TUGAS YANG DIBERIKAN 1:
Tulis ulang bagian tafsir Surah al-Ma‘arij dari "Oleh: Imam asy-Syaukani" sampai "kepada selain Allah.", dengan mengganti "sabar yang baik" menjadi "kesabaran yang indah".

TEKS BACAAN:
Surah al-Ma’arij 70 ~ Tafsir asy-Syaukani 2

Dari Buku:
TAFSIR FATHUL-QADIR
(Jilid 12, Juz ‘Amma)
Oleh: Imam asy-Syaukani

Penerjemah: Amir Hamzah, Besus Hidayat Amin
Penerbit: PUSTAKA AZZAM

Rangkaian Pos: Surah al-Ma'arij 70 ~ Tafsir asy-Syaukani

Kemudian Allah memerintahkan Rasūl-Nya s.a.w. untuk bersabar, Dia berfirman: (فَاصْبِرْ صَبْرًا جَمِيْلًا.) “Maka bersabarlah kamu dengan sabar yang baik.” (Qs. al-Ma‘ārij [70]: 5) Yakni bersabarlah engkau wahai Muḥammad terhadap pendustaan mereka kepadamu dan kekufuran mereka terhadap apa yang datang kepadamu dengan sabar yang baik, yang tidak menyimpan kesedihan di dalamnya, dan tidak mengeluh kepada selain Allah.

Inilah makna sabar yang baik. Pendapat lain menyebutkan bahwa sabar yang baik adalah manakala orang yang mendapat musibah tidak menyadari bahwa ia sedang tertimpa musibah. Ibnu Zaid dan yang lain menyatakan ayat ini telah dinasakh dengan ayat saif (perintah perang).

 

(إِنَّهُمْ يَرَوْنَهُ بَعِيْدًا.) “Sesungguhnya mereka memandang siksaan itu jauh (mustahil).” Yakni mereka mengira ‘adzab yang akan menimpa mereka itu jauh dari kemungkinan, atau mereka berpendapat bahwa hari kiamat itu mustahil, yakni tidak akan terjadi karena mereka tidak meyakini keberadaannya. Makna “jauh” di sini adalah mustahil, bukan berarti mereka melihatnya sesuatu yang jauh, tidak dekat.

Al-A‘masy berkata: “Mereka menilai bahwa hari kebangkitan itu merupakan sesuatu yang jauh, karena mereka tidak meyakininya, seolah-olah mereka menganggapnya jauh sebagai sesuatu yang mustahil. Sebagaimana jika engkau menolak pendapat orang yang tidak kau setujui: “Ini jauh”. Yakni tidak akan terjadi.

 

(وَ نَرَاهُ قَرِيْبًا.) “Sedangkan Kami memandangnya dekat (mungkin terjadi).” Yakni, Kami mengetahui akan terjadi dalam waktu yang dekat, karena semua yang akan datang, maka berarti dekat. Sebuah pendapat menyatakan: “Kami menilainya sesuatu yang mudah dalam kekuasaan Kami, tidak sulit, dan tidak ada penghalang. Susunan kalimat ini (وَ نَرَاهُ قَرِيْبًا) sebagai ta‘līl (alasan) pada perintah bersabar.

TUGAS YANG DIBERIKAN 2:
Sajikan baris-baris catatan dari baris yang memuat "Screen dimensions: 882x603" sampai baris yang memuat "point(440,405)", kedua baris itu ikut dihitung, sebagai daftar bernomor tanpa baris kosong. Tuliskan hanya baris-baris tersebut.

DAFTAR CATATAN:
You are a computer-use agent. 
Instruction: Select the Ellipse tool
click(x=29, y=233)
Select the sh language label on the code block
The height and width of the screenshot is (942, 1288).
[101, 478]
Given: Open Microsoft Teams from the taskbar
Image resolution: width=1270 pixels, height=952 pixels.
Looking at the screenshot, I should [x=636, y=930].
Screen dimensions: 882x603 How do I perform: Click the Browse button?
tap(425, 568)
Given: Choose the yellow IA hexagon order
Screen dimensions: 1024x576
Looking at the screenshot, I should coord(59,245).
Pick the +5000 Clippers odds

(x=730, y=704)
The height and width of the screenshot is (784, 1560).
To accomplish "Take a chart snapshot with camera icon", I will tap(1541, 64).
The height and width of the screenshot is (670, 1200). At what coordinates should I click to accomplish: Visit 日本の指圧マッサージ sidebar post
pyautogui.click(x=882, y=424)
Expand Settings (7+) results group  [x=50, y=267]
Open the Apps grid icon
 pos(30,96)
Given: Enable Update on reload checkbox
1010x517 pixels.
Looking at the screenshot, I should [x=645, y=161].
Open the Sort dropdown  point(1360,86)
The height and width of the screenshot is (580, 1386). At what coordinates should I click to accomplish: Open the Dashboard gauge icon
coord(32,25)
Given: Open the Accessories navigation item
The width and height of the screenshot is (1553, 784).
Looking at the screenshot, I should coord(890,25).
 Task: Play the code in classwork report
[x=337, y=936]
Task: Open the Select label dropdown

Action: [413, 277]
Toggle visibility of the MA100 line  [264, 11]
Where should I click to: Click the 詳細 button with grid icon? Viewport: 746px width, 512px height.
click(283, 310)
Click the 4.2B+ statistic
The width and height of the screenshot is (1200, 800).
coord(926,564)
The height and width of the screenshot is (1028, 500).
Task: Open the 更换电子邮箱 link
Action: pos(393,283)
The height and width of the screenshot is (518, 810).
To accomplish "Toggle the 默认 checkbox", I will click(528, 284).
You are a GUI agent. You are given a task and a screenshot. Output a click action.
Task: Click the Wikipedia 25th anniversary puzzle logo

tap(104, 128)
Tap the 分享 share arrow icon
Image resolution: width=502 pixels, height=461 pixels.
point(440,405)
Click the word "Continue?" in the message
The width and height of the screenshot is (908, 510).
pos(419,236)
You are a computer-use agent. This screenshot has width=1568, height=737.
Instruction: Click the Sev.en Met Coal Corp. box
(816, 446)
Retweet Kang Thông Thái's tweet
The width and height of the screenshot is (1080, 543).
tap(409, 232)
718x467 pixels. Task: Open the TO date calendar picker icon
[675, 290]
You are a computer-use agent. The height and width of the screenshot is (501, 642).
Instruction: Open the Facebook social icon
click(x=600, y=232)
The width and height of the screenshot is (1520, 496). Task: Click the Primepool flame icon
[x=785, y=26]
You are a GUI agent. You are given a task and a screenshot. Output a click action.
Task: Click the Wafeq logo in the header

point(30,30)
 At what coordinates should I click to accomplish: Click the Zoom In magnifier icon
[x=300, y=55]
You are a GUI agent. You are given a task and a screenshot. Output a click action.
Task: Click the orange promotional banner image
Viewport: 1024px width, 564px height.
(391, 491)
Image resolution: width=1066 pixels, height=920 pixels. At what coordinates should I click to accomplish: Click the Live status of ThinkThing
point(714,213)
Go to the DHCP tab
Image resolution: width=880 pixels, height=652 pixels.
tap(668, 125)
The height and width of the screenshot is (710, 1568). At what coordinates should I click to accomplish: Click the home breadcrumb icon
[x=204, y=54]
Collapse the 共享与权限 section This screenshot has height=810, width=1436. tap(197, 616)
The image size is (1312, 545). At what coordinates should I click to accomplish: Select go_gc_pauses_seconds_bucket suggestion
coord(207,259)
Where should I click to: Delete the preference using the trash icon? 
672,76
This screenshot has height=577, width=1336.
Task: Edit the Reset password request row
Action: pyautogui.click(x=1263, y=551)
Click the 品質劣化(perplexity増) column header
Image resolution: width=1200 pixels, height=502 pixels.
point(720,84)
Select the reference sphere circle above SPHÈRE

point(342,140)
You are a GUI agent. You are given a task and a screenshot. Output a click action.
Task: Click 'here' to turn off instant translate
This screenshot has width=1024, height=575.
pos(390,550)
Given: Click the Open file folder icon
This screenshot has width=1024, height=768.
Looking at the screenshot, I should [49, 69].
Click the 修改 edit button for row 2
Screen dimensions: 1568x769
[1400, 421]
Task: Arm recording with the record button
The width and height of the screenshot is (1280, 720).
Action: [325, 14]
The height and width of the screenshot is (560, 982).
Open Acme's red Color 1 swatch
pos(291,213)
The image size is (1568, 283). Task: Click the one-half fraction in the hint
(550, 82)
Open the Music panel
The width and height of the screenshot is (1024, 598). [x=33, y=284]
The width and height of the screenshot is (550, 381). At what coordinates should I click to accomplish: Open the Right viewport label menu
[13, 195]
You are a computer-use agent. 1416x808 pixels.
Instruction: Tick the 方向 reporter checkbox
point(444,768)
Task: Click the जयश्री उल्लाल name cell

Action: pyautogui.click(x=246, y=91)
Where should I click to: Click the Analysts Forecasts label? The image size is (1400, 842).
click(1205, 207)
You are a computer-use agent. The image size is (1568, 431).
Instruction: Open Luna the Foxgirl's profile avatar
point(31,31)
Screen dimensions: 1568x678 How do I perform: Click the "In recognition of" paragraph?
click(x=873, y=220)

JAWABAN TERTULIS 1:
Oleh: Imam asy-Syaukani

Penerjemah: Amir Hamzah, Besus Hidayat Amin
Penerbit: PUSTAKA AZZAM

Rangkaian Pos: Surah al-Ma'arij 70 ~ Tafsir asy-Syaukani

Kemudian Allah memerintahkan Rasūl-Nya s.a.w. untuk bersabar, Dia berfirman: (فَاصْبِرْ صَبْرًا جَمِيْلًا.) “Maka bersabarlah kamu dengan kesabaran yang indah.” (Qs. al-Ma‘ārij [70]: 5) Yakni bersabarlah engkau wahai Muḥammad terhadap pendustaan mereka kepadamu dan kekufuran mereka terhadap apa yang datang kepadamu dengan kesabaran yang indah, yang tidak menyimpan kesedihan di dalamnya, dan tidak mengeluh kepada selain Allah.

JAWABAN TERTULIS 2:
1. Screen dimensions: 882x603 How do I perform: Click the Browse button?
2. tap(425, 568)
3. Given: Choose the yellow IA hexagon order
4. Screen dimensions: 1024x576
5. Looking at the screenshot, I should coord(59,245).
6. Pick the +5000 Clippers odds
7. (x=730, y=704)
8. The height and width of the screenshot is (784, 1560).
9. To accomplish "Take a chart snapshot with camera icon", I will tap(1541, 64).
10. The height and width of the screenshot is (670, 1200). At what coordinates should I click to accomplish: Visit 日本の指圧マッサージ sidebar post
11. pyautogui.click(x=882, y=424)
12. Expand Settings (7+) results group  [x=50, y=267]
13. Open the Apps grid icon
14.  pos(30,96)
15. Given: Enable Update on reload checkbox
16. 1010x517 pixels.
17. Looking at the screenshot, I should [x=645, y=161].
18. Open the Sort dropdown  point(1360,86)
19. The height and width of the screenshot is (580, 1386). At what coordinates should I click to accomplish: Open the Dashboard gauge icon
20. coord(32,25)
21. Given: Open the Accessories navigation item
22. The width and height of the screenshot is (1553, 784).
23. Looking at the screenshot, I should coord(890,25).
24.  Task: Play the code in classwork report
25. [x=337, y=936]
26. Task: Open the Select label dropdown
27. Action: [413, 277]
28. Toggle visibility of the MA100 line  [264, 11]
29. Where should I click to: Click the 詳細 button with grid icon? Viewport: 746px width, 512px height.
30. click(283, 310)
31. Click the 4.2B+ statistic
32. The width and height of the screenshot is (1200, 800).
33. coord(926,564)
34. The height and width of the screenshot is (1028, 500).
35. Task: Open the 更换电子邮箱 link
36. Action: pos(393,283)
37. The height and width of the screenshot is (518, 810).
38. To accomplish "Toggle the 默认 checkbox", I will click(528, 284).
39. You are a GUI agent. You are given a task and a screenshot. Output a click action.
40. Task: Click the Wikipedia 25th anniversary puzzle logo
41. tap(104, 128)
42. Tap the 分享 share arrow icon
43. Image resolution: width=502 pixels, height=461 pixels.
44. point(440,405)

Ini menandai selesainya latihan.